** EXERCISE MATERIALS follows **

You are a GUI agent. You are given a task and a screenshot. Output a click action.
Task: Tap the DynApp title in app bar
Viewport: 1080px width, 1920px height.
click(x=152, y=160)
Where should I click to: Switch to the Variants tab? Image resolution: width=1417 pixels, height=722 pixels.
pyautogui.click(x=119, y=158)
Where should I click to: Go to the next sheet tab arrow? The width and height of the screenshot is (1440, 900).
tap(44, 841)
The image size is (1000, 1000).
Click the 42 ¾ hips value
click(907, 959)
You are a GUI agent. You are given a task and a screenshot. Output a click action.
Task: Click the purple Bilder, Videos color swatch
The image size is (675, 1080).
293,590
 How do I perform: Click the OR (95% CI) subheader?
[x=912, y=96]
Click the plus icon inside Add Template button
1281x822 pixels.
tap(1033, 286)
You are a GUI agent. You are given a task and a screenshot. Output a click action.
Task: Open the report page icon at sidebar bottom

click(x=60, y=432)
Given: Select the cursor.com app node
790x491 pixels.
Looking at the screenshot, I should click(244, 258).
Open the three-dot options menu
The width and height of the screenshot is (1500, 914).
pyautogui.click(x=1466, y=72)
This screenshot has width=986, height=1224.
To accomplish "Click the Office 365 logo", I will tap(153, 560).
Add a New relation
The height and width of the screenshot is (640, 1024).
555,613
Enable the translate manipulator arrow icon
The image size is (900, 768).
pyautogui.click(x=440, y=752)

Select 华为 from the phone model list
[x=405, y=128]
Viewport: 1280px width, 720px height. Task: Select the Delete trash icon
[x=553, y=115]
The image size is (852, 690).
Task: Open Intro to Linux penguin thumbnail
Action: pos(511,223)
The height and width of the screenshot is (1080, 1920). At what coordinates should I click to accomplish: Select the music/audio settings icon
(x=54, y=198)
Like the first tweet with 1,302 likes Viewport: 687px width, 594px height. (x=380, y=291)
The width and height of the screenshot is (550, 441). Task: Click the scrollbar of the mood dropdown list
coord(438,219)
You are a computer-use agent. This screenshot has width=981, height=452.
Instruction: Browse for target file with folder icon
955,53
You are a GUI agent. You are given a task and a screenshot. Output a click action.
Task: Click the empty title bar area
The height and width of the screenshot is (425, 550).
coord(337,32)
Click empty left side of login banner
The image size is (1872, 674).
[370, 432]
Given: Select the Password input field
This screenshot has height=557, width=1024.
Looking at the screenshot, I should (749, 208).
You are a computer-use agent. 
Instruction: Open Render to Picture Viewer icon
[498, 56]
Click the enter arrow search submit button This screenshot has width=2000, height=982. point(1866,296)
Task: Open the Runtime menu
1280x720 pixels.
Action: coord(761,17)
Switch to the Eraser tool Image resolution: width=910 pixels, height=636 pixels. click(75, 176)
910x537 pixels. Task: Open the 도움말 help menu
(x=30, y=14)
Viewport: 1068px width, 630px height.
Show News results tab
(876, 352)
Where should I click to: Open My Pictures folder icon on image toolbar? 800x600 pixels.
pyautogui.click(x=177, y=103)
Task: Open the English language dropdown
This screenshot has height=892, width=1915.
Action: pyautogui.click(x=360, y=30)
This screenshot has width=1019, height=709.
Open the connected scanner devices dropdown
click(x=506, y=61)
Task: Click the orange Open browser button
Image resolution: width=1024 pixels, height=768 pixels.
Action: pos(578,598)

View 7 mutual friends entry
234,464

** End of EXERCISE MATERIALS **

* _EXERCISE GOAL_:
Run a filter over the data above and keep each line that contains the word "computer".

* _EXERCISE SOLUTION_:
You are a computer-use agent. This screenshot has width=981, height=452.
You are a computer-use agent. 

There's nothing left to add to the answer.